[start Record list]

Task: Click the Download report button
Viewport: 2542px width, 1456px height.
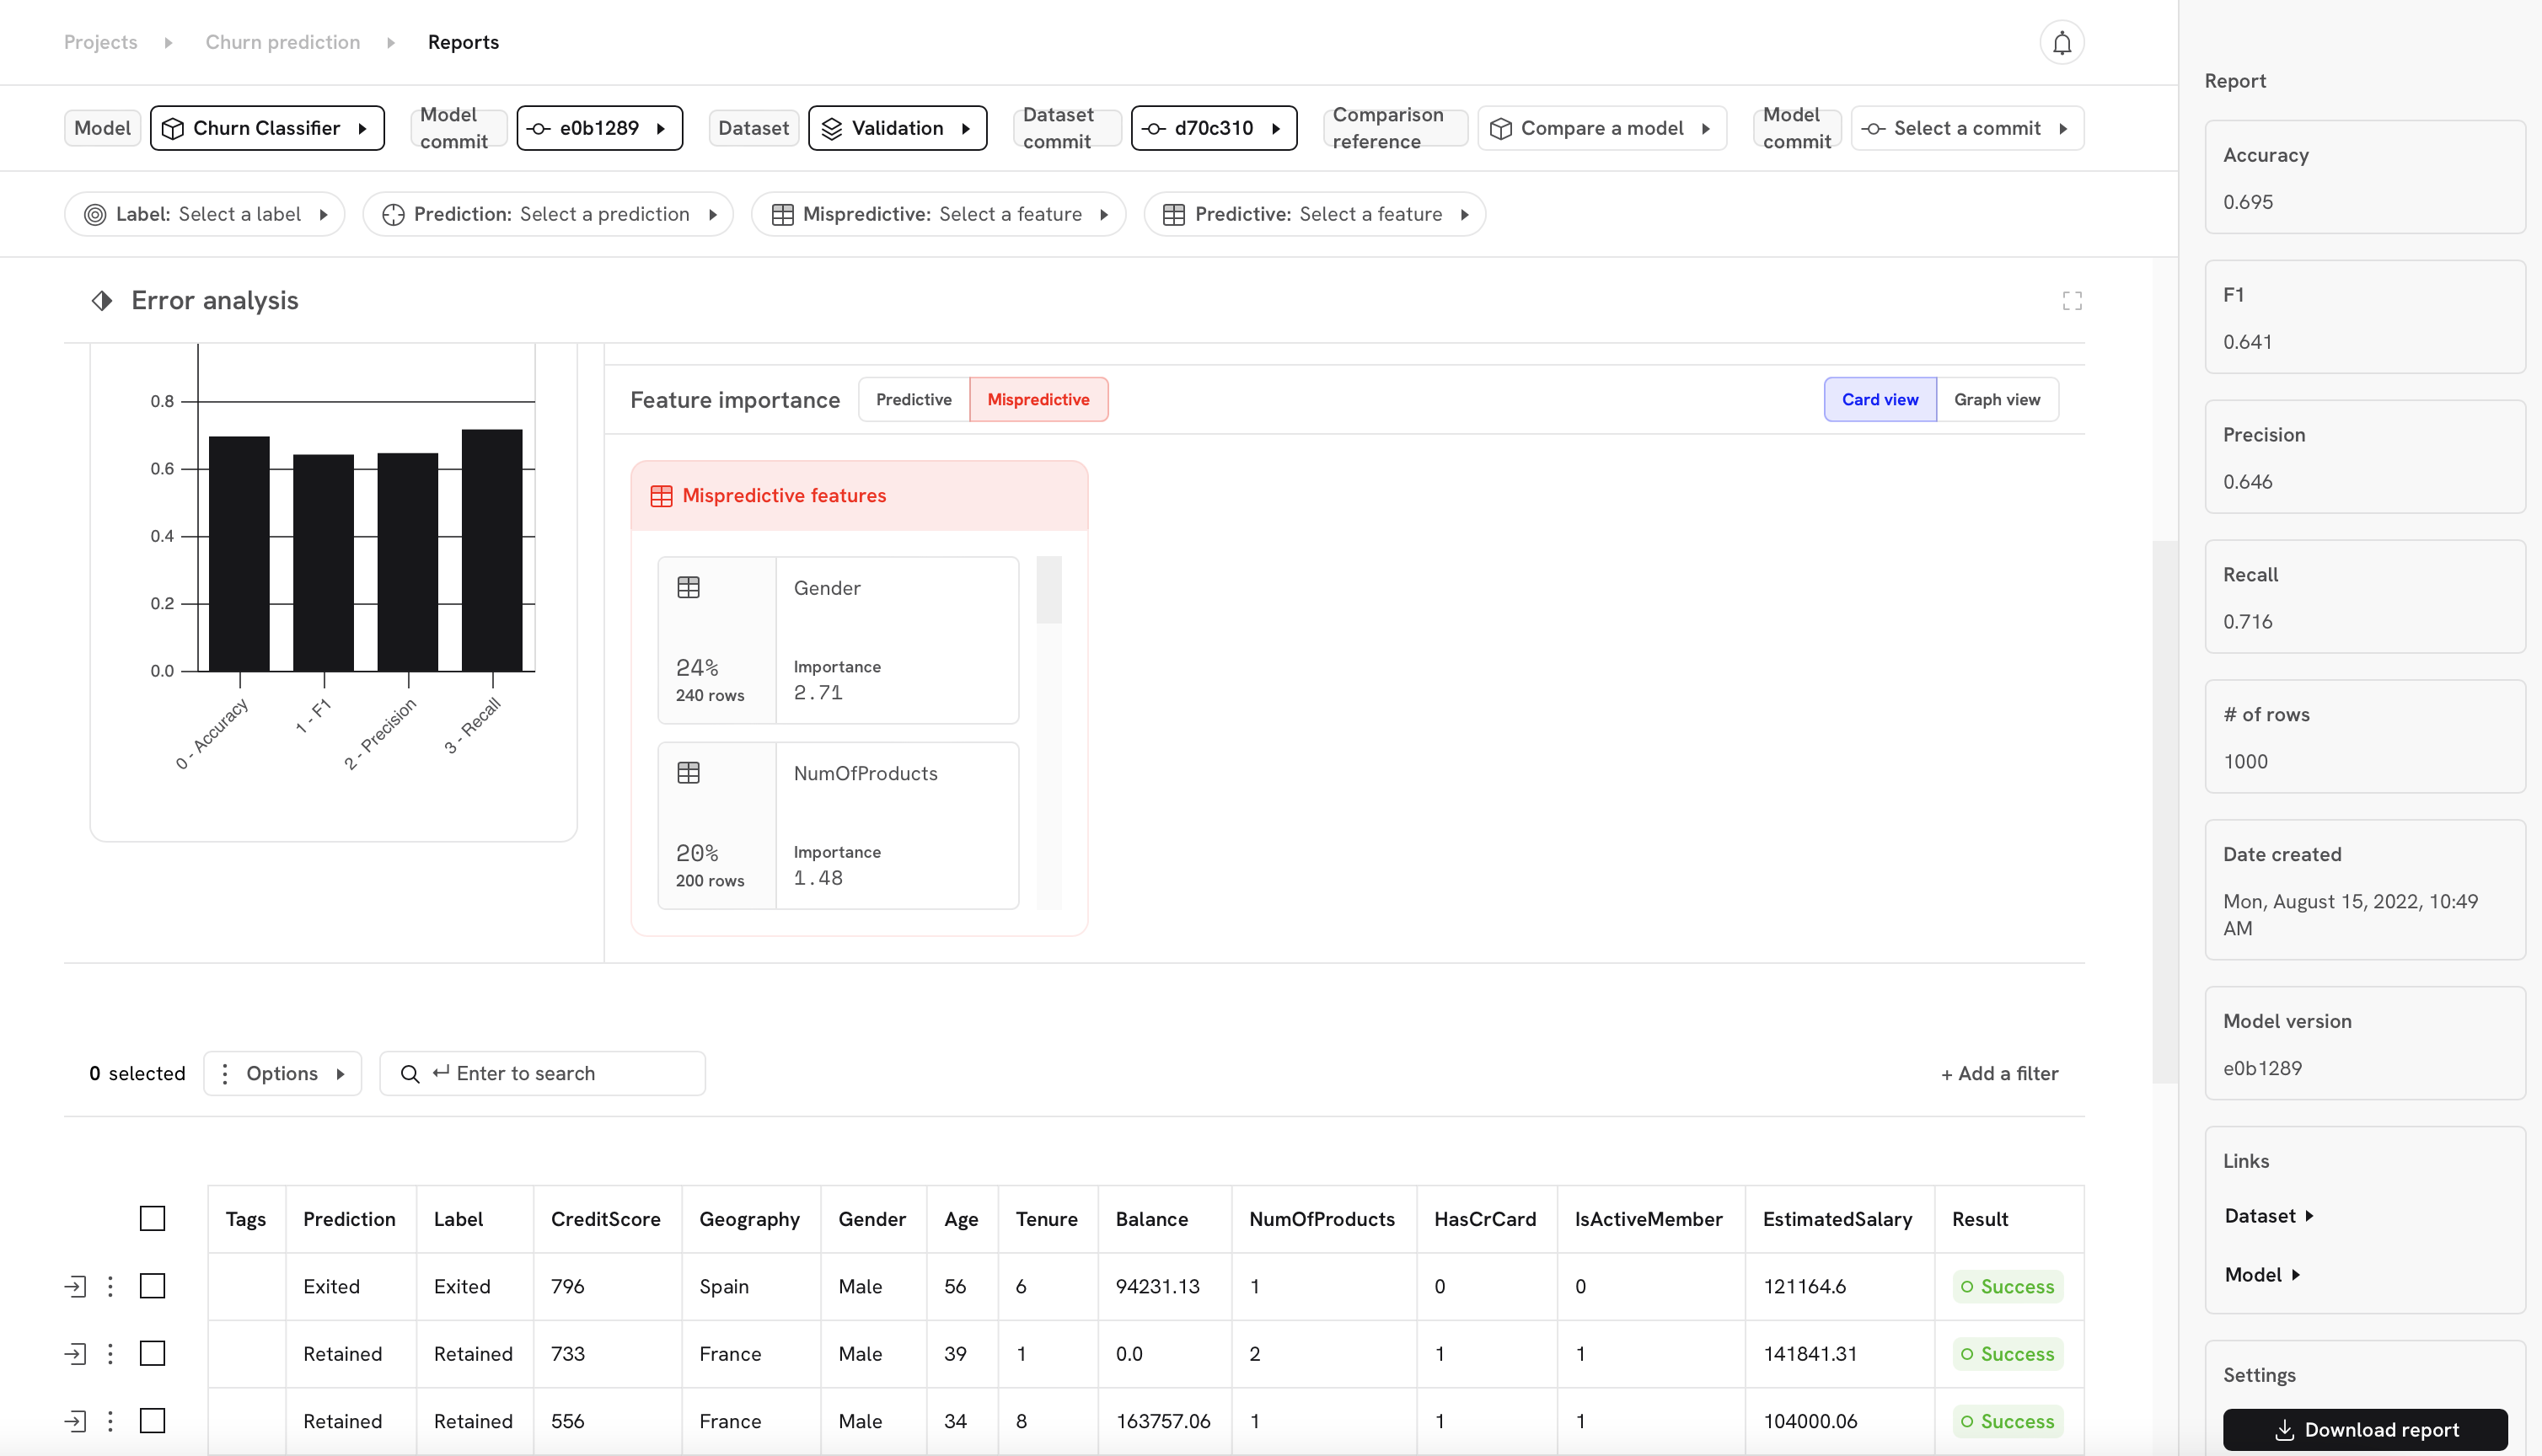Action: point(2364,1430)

[end Record list]
[start Record list]

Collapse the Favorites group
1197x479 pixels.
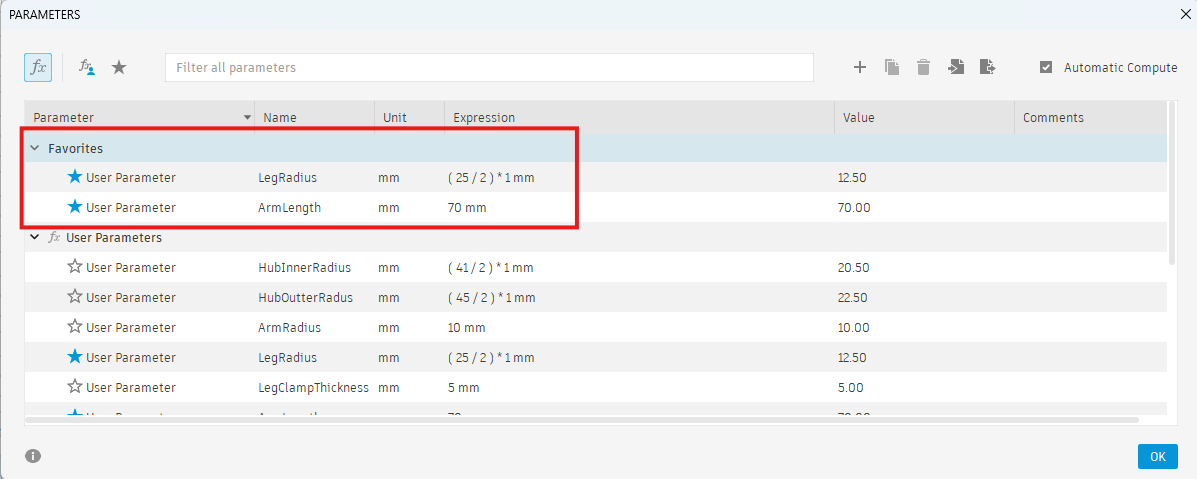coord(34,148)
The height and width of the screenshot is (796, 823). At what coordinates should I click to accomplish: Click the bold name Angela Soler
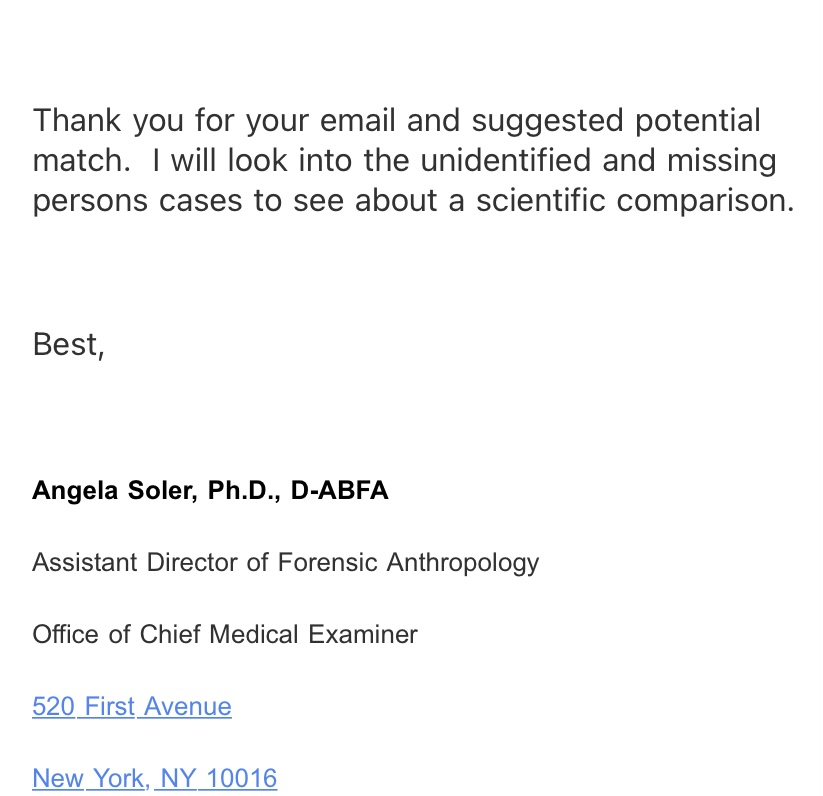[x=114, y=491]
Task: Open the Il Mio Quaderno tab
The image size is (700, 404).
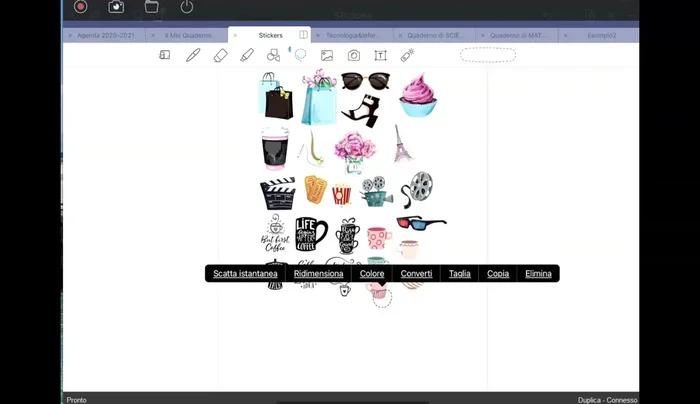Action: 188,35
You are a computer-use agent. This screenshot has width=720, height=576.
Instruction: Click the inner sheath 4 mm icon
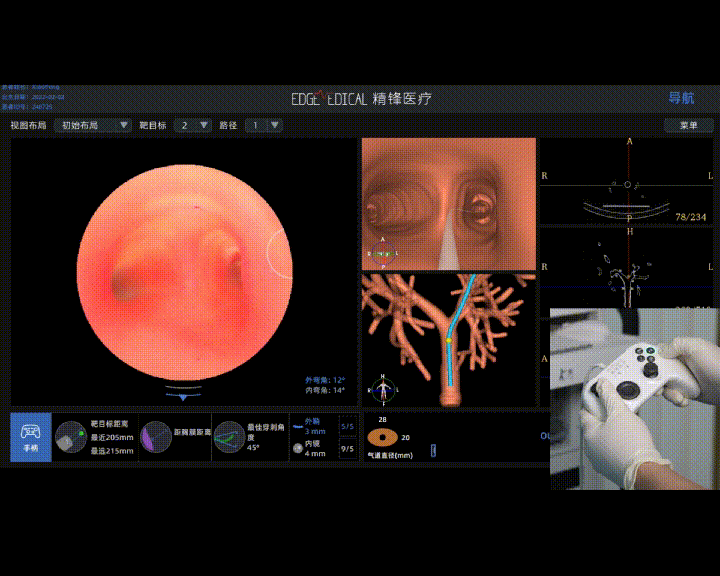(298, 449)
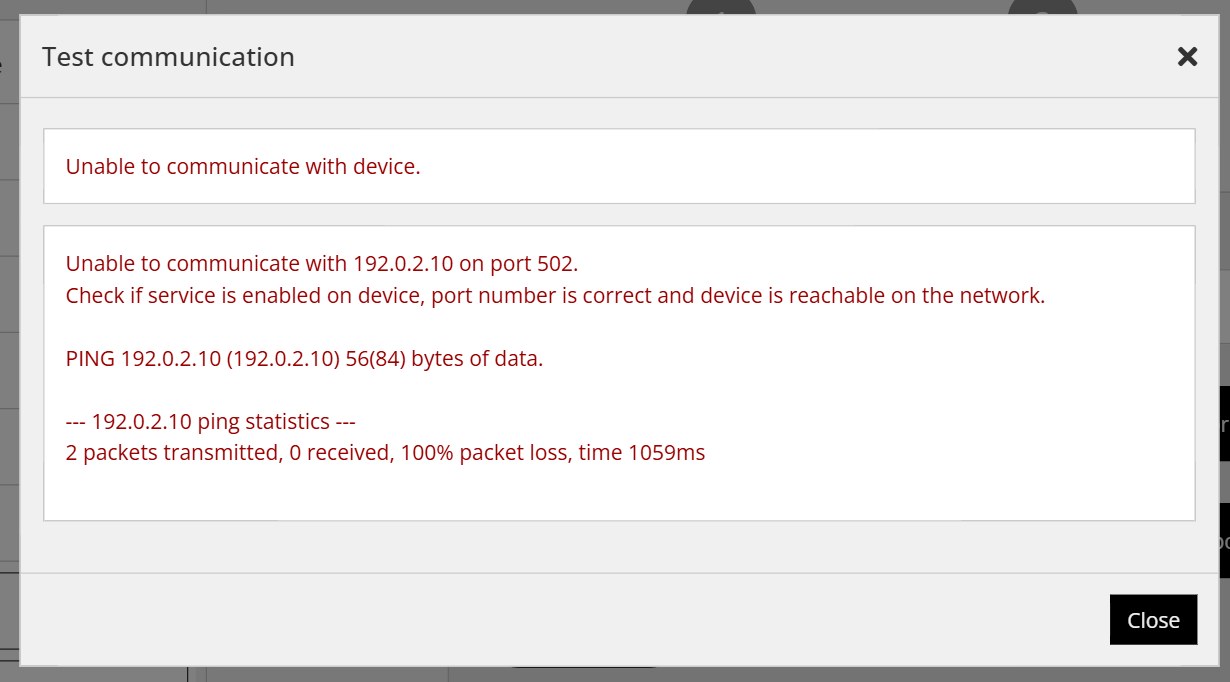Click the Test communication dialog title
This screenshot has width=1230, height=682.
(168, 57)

[end Record list]

> **Exercise requirements**
Reproduce everything in the listing from the line containing "Task: Open the Il Mio Quaderno tab" down to the line containing "Action: 188,35", replacing "image size" with "screenshot size" and keeping all else unchanged. Leave the pictures out.

> **Task response**
Task: Open the Il Mio Quaderno tab
The screenshot size is (700, 404).
Action: 188,35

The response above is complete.